Our recommendation: The OURA Air Mask Jr. is tested to filter > 95% of viral particles and bacteria without the N95 filter. But just in case, it also comes with an optional NIOSH-approved N95 filter. Plus it’s antimicrobial, so it kills germs before they can penetrate the mask, and is machine washable.
3. Weather-Resistant Backpack
This one is a given, but especially in 2020 with all that’s going on, it’s incredibly important to invest in a backpack that is antimicrobial or weather resistant. Because just think about it — your backpack sits on the floor, in the bathroom, at your desk. It has an incredibly high chance of spreading germs.
Just take reusable cloth grocery bags as an example. While they are better for the environment than using a plastic bag, they can also carry a multitude of harmful bacteria. In a recent study, it was found that E. Coli was in 10 percent of the bags studied, and nearly all cloth grocery bags carried some level of bacteria in them.
So, do a little research, and find a bag that is weather resistant or uses antimicrobial fibers to protect you from carrying harmful bacteria and germs from class to class.
Our recommendation: Tortuga backpacks are weather-resistant, super economical, and they sell an antimicrobial bag that you can carry inside your backpack!
4. Water Bottle
You’re going to want a water bottle. Can you imagine drinking from a water fountain in 2020? Yikes.

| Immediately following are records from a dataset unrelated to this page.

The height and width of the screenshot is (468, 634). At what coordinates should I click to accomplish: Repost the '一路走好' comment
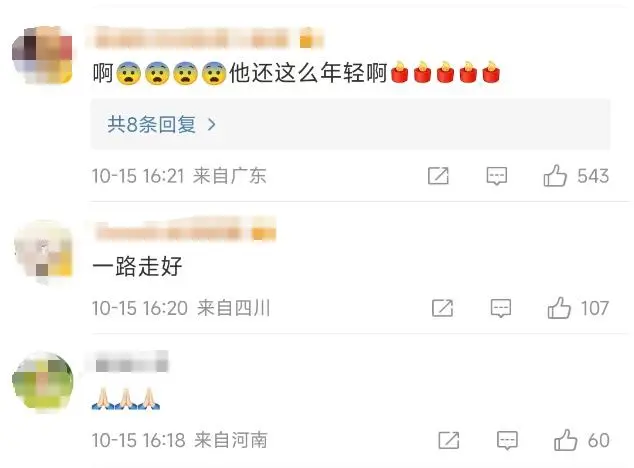442,308
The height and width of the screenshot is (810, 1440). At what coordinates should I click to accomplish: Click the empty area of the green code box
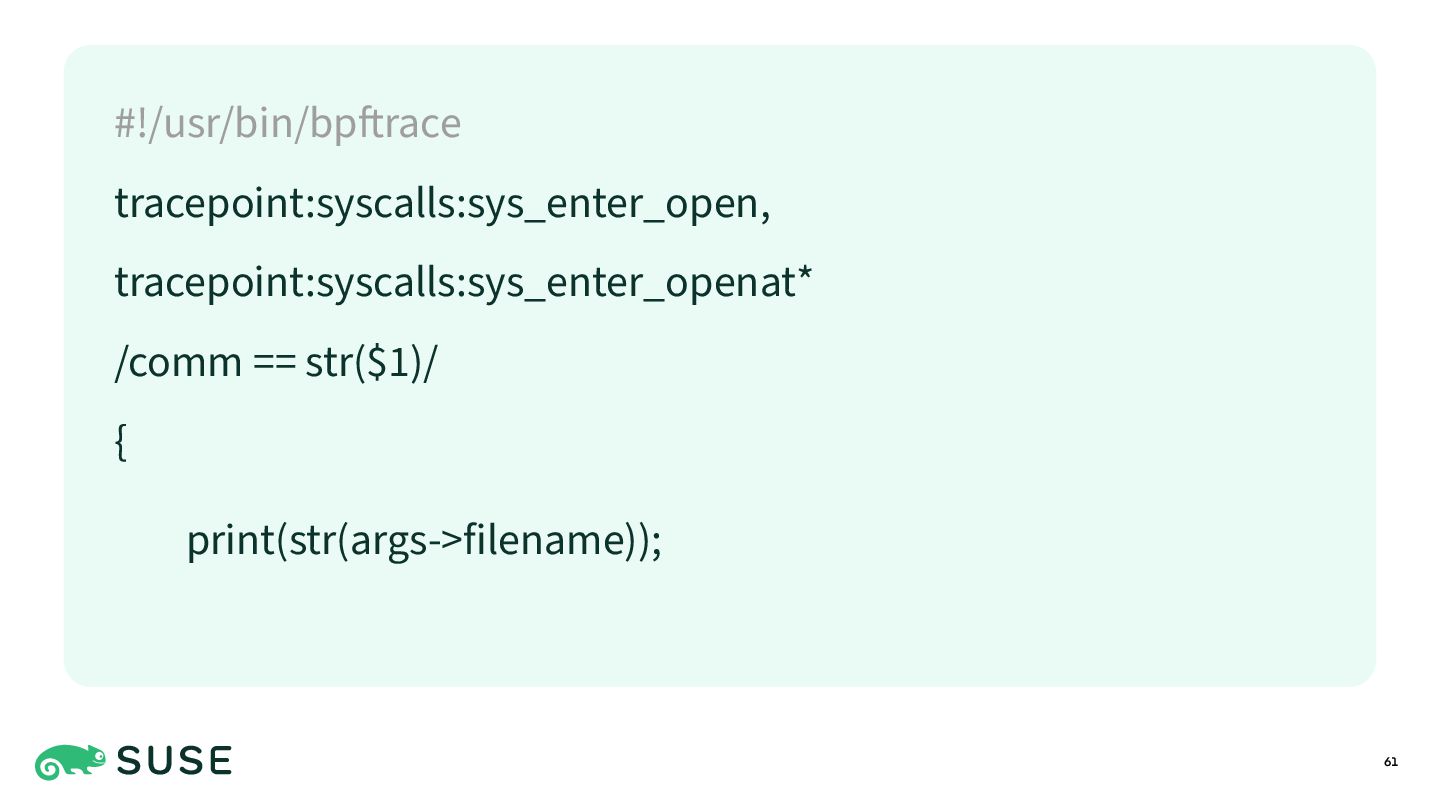tap(1000, 450)
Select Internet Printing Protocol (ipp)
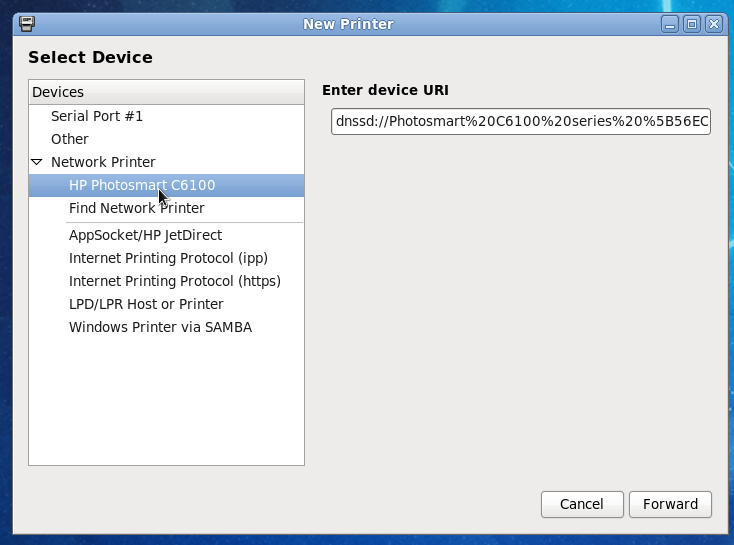 [168, 258]
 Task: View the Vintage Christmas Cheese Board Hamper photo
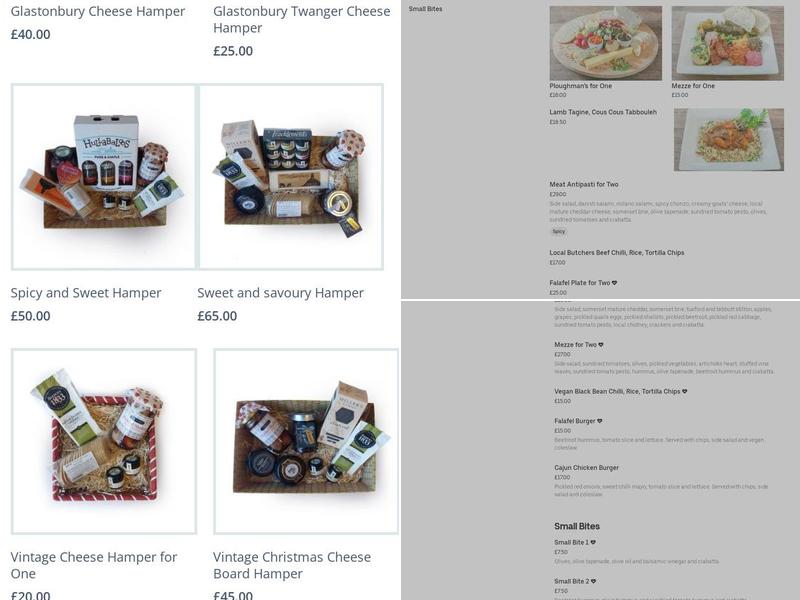click(306, 441)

Bringing a personal water bottle is imperative, but also, we’re all about water bottles that self-purify. After all, clean is kind of our thing.

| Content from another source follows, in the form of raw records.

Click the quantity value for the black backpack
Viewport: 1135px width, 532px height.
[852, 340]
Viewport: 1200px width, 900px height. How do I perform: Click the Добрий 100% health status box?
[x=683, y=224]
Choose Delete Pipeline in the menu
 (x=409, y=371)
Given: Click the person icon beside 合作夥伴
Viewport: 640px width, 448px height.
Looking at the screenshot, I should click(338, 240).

Many water bottles on the market are non-toxic, BPA-free, and come with the ability to filter your water on-the-go. So not only are you drinking healthy water, if you’re in a pinch, you can get public water and filter it. No worries about drinking heavy metals, lead, fluoride, or other contaminants. Even better, if you can get one that uses UV light to filter, you’re getting antimicrobial in a bottle — UV light works to filter out 99% of germs like giardia, cryptosporidium, and E.Coli. So you can drink up — safely.
Our recommendation: The Larq bottle. It’s completely filter-free — and instead uses UV light to filter contaminants out of your water. Cool, huh?
Among all of the uncertainty and sheer craziness we live in, we strongly believe that you shouldn’t have to live in fear of germs. The best we can do is protect ourselves and our loved ones for the greater good of everyone else by wearing face masks and investing in antimicrobial products. When we live in a community that works to do good for one another, we can live a little more carefree.